“Just to think of that young man serving me so!” said Dame Worthington, when sufficiently recovered from her state of collapse to articulate coherently. “Just to think of him who’s been more than a mother, to knock over my flowers and the gold fish, to tumble over me in the passage and go to sleep lying in my room, without word of apology, in a state of senselessness; laughing with the lodgers on the stairs, and to go to bed with Mistress Haylark in a delicate state of health on the landing! Oh, Mary, Mary! that I should have lived to see him with my own eyes in bed in the parlour, laughing, making fun, and tumbling over me before you and Mistress Haylark’s daughter, which is old enough to be his mother! Deary me, Mary, my dear, deary me! Such is the way, my dear, that the black bottle in the cupboard which lodgers marked ‘poison’ operates at the dead of night upon a poor defenceless housekeeper and widow who’s been quiet and kind to him in the passage, but not old enough or forgetful enough to disremember the young man in her night-clothes named Warbeck, who has lost her lawful consoler, which smells, on the top shelf behind the pickles, for ten long years, like gin!”

It is difficult to imagine, perhaps, the dreadful state of feeling in which the garrulous dame found herself after the consolations of her lawful consoler which smells—on the top shelf behind the pickles, for ten long years—like gin; but of this we are fully assured, that when Charles Warbeck had had a pleasant nap in his cosy room, and concluded a long consultation with the water-pitcher, he discovered, unmistakably, that several hundred fairies, or demons rather, were busily engaged at wood-chopping under the canopy of his cranium, and threatening every moment to split his invaluable head into halves.

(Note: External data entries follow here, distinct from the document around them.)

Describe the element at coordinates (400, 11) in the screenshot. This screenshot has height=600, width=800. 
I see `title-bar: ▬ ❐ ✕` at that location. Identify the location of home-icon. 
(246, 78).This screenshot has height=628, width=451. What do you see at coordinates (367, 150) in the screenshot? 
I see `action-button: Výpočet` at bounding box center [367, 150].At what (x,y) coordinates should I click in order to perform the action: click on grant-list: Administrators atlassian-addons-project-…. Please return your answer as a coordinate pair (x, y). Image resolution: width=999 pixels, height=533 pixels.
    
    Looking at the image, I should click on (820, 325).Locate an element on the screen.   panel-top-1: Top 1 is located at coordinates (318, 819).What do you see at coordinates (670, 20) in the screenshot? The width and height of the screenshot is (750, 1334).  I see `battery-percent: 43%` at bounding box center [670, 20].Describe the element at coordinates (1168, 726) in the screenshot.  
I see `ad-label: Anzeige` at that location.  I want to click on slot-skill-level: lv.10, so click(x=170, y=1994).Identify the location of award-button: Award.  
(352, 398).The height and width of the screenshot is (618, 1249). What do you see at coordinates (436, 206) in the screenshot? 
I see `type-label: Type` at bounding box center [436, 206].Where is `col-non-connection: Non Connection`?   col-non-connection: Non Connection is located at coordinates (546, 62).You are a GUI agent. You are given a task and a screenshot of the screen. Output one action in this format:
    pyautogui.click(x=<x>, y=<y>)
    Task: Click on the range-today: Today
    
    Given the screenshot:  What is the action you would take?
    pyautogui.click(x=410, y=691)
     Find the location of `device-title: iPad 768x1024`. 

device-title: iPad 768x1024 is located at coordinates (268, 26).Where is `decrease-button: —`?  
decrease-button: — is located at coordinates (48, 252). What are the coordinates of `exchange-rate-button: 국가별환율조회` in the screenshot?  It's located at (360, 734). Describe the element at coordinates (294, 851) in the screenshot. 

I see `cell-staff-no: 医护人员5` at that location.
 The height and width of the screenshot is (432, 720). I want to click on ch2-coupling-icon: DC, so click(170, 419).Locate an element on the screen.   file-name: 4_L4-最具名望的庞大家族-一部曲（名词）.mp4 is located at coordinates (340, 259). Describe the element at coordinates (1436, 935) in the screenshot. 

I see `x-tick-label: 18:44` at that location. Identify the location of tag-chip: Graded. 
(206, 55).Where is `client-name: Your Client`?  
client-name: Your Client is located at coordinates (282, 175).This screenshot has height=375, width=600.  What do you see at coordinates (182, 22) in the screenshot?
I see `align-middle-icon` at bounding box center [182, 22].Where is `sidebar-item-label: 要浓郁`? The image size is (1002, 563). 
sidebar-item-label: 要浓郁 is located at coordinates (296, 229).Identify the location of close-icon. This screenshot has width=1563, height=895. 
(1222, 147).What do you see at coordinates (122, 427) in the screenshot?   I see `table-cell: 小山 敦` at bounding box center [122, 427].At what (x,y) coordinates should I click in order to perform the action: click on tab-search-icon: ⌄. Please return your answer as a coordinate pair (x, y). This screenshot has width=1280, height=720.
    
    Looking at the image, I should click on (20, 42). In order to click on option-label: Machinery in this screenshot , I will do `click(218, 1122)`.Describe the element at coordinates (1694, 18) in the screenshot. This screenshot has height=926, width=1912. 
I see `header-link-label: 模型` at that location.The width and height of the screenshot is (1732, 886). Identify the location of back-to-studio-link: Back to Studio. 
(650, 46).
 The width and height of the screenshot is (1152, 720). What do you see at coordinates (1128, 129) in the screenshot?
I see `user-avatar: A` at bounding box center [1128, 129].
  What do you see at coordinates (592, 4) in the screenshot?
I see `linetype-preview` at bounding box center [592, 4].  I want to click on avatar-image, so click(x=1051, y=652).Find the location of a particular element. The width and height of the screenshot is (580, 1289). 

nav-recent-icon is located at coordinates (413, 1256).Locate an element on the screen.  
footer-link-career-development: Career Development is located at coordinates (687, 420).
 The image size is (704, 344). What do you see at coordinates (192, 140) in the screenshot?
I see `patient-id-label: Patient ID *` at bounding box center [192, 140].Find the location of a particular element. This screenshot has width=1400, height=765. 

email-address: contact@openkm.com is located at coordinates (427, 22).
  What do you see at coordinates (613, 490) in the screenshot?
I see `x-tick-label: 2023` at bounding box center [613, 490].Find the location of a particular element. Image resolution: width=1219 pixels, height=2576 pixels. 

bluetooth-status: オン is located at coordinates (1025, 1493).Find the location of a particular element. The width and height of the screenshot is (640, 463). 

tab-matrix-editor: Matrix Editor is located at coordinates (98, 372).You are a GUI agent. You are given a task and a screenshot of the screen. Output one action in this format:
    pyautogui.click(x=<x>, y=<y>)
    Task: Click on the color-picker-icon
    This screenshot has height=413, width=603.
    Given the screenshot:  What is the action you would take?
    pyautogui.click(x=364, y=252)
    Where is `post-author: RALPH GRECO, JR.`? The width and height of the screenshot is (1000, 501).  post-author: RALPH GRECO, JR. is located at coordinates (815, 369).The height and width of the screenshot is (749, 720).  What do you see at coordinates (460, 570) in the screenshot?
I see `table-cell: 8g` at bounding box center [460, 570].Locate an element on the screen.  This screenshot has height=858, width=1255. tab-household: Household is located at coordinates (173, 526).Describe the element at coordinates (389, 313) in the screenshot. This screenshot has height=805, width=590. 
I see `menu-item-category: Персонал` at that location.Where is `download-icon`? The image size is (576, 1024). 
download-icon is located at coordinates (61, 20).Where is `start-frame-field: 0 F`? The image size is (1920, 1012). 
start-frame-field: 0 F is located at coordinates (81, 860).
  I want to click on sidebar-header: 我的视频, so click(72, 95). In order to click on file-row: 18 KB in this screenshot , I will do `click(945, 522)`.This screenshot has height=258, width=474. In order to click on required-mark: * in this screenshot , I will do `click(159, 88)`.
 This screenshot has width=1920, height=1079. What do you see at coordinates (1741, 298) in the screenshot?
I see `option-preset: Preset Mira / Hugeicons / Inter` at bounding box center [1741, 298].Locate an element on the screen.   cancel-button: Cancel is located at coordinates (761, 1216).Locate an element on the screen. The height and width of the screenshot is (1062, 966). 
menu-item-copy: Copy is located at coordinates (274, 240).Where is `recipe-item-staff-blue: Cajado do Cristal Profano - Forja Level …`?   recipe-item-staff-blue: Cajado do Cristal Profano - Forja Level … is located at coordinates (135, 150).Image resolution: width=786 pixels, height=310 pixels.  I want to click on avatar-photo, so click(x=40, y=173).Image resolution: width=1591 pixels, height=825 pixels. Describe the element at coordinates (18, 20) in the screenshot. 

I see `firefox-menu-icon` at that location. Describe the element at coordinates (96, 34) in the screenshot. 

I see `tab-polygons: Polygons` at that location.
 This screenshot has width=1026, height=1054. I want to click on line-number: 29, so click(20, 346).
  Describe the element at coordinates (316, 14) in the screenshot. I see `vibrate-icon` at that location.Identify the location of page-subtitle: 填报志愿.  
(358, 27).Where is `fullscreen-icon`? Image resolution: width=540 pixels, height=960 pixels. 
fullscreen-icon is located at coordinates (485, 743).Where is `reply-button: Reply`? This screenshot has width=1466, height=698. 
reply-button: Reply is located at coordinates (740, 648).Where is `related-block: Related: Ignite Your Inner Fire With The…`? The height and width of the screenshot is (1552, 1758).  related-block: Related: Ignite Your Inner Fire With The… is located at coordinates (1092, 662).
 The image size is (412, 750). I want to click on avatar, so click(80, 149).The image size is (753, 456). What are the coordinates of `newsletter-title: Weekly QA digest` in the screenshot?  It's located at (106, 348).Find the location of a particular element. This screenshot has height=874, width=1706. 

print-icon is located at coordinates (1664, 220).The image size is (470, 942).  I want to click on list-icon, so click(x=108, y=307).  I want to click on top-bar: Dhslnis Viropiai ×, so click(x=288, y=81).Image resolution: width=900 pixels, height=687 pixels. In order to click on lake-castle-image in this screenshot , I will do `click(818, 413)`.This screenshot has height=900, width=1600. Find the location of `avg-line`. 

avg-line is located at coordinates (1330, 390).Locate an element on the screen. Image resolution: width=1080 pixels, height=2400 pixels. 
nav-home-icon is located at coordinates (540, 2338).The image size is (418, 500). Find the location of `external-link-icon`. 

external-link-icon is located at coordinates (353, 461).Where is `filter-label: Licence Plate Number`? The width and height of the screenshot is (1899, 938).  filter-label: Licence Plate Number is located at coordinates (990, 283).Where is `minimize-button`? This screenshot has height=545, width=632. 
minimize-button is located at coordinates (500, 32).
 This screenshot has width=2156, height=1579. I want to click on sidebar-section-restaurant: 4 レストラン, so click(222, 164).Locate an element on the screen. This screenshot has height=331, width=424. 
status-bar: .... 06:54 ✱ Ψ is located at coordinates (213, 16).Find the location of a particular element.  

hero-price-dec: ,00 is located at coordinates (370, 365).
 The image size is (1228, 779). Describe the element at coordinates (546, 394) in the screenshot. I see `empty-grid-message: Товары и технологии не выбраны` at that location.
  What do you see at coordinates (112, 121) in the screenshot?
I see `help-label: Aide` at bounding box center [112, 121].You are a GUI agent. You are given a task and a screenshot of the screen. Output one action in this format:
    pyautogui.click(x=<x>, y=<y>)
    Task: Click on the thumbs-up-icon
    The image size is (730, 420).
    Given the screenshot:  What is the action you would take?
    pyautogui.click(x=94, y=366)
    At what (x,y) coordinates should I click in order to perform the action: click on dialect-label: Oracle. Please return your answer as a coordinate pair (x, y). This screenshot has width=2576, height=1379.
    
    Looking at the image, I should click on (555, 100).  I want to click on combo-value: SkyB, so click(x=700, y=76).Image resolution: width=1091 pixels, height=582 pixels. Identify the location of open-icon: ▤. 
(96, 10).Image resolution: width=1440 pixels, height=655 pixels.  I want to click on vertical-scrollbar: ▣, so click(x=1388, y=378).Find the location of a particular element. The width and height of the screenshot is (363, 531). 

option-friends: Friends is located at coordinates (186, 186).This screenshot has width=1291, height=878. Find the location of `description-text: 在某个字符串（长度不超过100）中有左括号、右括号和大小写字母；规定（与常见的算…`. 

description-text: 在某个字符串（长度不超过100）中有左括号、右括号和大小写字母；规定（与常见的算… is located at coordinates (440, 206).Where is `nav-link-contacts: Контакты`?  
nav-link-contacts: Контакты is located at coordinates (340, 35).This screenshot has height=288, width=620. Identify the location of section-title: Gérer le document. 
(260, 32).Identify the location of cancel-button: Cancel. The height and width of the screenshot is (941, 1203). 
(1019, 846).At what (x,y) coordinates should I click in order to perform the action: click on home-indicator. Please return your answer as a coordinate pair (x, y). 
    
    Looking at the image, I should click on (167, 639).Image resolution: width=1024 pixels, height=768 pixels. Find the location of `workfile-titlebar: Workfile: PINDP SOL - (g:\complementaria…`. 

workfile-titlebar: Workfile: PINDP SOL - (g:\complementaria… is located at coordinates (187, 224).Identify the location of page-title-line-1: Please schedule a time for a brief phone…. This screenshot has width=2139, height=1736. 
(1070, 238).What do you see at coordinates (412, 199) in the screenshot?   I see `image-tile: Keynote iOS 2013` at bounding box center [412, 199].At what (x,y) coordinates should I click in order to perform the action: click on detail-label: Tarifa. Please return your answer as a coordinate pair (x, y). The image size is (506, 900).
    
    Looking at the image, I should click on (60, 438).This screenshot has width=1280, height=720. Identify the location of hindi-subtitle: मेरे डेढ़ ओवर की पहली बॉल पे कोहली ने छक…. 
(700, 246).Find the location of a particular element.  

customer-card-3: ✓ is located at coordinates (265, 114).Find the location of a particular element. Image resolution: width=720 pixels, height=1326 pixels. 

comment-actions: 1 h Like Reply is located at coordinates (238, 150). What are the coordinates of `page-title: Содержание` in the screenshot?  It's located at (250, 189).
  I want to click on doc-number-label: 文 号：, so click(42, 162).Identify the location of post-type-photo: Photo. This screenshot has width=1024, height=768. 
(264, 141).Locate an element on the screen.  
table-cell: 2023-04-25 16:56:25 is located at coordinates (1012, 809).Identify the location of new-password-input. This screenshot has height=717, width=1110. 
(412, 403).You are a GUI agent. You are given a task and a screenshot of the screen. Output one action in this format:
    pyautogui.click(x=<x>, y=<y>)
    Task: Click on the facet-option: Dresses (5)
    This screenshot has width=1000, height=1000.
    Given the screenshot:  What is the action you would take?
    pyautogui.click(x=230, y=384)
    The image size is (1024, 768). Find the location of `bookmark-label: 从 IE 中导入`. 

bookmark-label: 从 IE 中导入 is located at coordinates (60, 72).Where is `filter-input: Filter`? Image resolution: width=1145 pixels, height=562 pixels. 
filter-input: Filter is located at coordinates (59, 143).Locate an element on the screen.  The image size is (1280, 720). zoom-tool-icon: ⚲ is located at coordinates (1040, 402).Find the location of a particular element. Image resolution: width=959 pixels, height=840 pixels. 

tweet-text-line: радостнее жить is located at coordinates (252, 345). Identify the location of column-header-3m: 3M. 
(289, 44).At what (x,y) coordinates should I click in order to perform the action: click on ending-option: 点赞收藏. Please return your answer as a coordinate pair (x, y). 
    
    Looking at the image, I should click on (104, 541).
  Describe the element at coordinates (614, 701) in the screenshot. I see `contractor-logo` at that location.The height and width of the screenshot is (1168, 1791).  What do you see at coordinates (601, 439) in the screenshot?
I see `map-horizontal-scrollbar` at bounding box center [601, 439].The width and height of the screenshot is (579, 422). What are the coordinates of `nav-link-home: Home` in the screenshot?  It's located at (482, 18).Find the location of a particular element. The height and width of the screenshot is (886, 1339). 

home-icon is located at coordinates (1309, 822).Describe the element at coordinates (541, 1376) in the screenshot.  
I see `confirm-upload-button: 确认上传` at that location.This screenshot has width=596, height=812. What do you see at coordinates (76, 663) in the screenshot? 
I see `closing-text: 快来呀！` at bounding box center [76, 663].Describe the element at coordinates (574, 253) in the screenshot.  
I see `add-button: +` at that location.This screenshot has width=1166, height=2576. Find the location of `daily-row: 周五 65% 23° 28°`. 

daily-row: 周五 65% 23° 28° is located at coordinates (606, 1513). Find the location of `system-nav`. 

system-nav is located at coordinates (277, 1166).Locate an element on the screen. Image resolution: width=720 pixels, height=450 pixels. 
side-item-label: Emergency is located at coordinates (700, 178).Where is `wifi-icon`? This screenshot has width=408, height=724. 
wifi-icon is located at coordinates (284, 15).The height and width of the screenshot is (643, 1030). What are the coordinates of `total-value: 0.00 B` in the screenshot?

Pale, penitent, and full of pious intentions for the future, Charley Warbeck lay on the sofa before his fire, buried in thought.

The church clock struck the hour of eleven, and, as he heard it, he sighed,

“What a fool I have been to-day in not taking that packet of notes to the India House. I shake like a leaf, and I know not why; and haunted by every imaginable terror. I cannot gaze firmly at any one; the sound of every voice seems like a demon bawling in my ears, and every step that approaches appears to be that of some officer ready to tap me on the shoulder, and march me off to prison. I’d give anything in the world to have had this cursed money delivered to-day, and should not have dreamed of such a thing as to absent myself, but for Redgill. He has continually bored me to lend him money and lend him money, until my own poverty almost tempted me to steal. D—n the money!” said Warbeck, in a rage, slamming the packet of notes upon the table, and tossing about in his chair. “It burns my very pocket, and my brain even seems on fire since I’ve had that wine.”

For some time young Warbeck sat looking at the notes, and would willingly have gone to the India House then, but it was too late.

While thus reflecting the door noiselessly opened, and Redgill entered the chamber!

Approaching the table he was much surprised at Charley’s absence of mind in not awaking from his reverie, but was pleased to see the bank package lying on the table.

Pretending not to have observed anything of the sort, he slapped his friend familiarly on the back, who, awaking to his senses, seized the package in much haste and confusion, and placed it, as he supposed, unseen, beneath the cushions of the sofa.

Redgill, cold as ice, perfectly collected, and fully resolved in purpose, observed his friend’s perturbation and confusion, but smiled good-humouredly, and conversed with animation.